_Tarefas_.
A. Segundo o texto sobre o caso de Jaguaripe, por que os policiais militares foram à Praia dos Garcez? Responda em uma a três frases.
B. Prossiga com o texto sobre o caso de Jaguaripe a partir da última frase apresentada.

_Texto_.

Maqueila Bastos é velha conhecida da polícia por diversos crimes de estelionato (sendo tema de uma matéria especial do Aratu On que abordou os vários golpes aplicados por ela). Maqueila conheceu a esposa de Leandro após ambas ficarem presas no Complexo Penitenciário da Mata Escura.
A JUSTIÇA DE JAGUARIPE EM TIROS E DROGAS
Enquanto o caso Leandro ainda estava repercutindo quase que diariamente na imprensa baiana, uma operação da Polícia Militar contra dois hóspedes da Paraíso Perdido, no dia 11 de abril, chamou a atenção. No mesmo lugar onde acontecera um suposto homicídio, dois suspeitos de tráfico de drogas - Agnaldo Leite e Felipe Augusto Machado - morreram em confronto com agentes do 14º Batalhão (BPM/Santo Antônio de Jesus).
Pela versão oficial, a ocorrência começou após os agentes serem acionados por populares, diante da presença de dois suspeitos armados na Praia dos Garcez. Ainda de acordo com a PM, ao notarem a aproximação dos militares, os homens atiraram contra as guarnições. Houve revide e, ao término da troca de tiros, os suspeitos foram encontrados e socorridos para o Hospital Gonçalves Martins, onde não resistiram.
Os dois estavam com as blogueiras Adrian Grace, companheira de Agnaldo, e Laylla Cedraz - namorada de Felipe -. A versão oficial sustenta, ainda, que a dupla tentou fugir da abordagem policial a bordo de uma caminhonete de luxo, modelo Toro, com aproximadamente um quilo de cocaína, mas foi alcançada e levada à Delegacia Territorial de Santo Antônio de Jesus. As duas foram soltas logo em seguida.

_Conjunto de itens_.

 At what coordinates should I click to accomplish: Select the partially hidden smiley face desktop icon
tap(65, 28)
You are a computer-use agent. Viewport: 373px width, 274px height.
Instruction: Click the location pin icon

...

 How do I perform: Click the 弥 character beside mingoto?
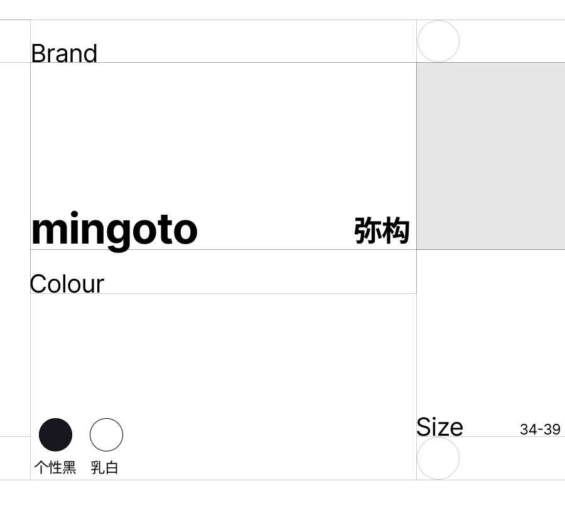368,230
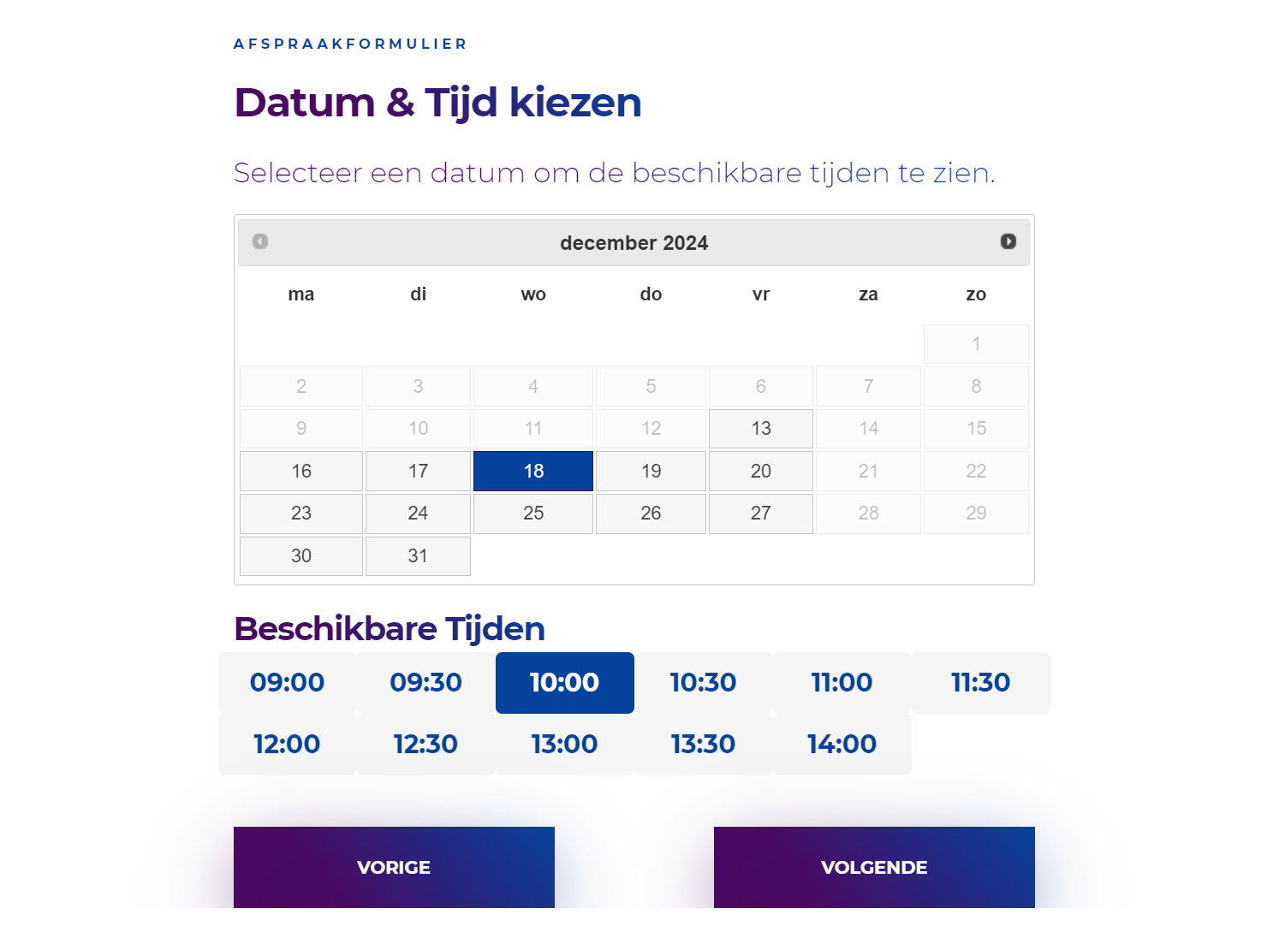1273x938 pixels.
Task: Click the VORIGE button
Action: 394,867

_Respostas_.
A. Os policiais foram acionados por populares, que informaram a presença de dois suspeitos armados na Praia dos Garcez.

B.
Laylla não admite a versão da PM. Ela já relatou, em pelo menos duas oportunidades, que os policiais militares forjaram o confronto.
"Disseram que a polícia nos achou. Ninguém estava se escondendo. Os policiais estavam à paisana na pousada desde domingo. Inclusive, o policial que me levou para a delegacia [de Santo Antônio de Jesus] estava na piscina mais cedo. Isso de denúncia de homens armados é mentira", atacou.
"A gente foi para a piscina. Felipe estava sem camisa. Se ele estivesse armado e a polícia chegasse, iria dar para ver. Eu não pude entrar na piscina e Felipe entrou. Por causa do cloro, ele pediu para eu comprar um shampoo. Ele ficou na piscina e eu fui com Adrian, de carro. Quando saímos da pousada, tinha uma viatura da PM no meio do mato. Passamos por ela e compramos o shampoo. Na volta, [os PMs] mandaram a gente descer do carro".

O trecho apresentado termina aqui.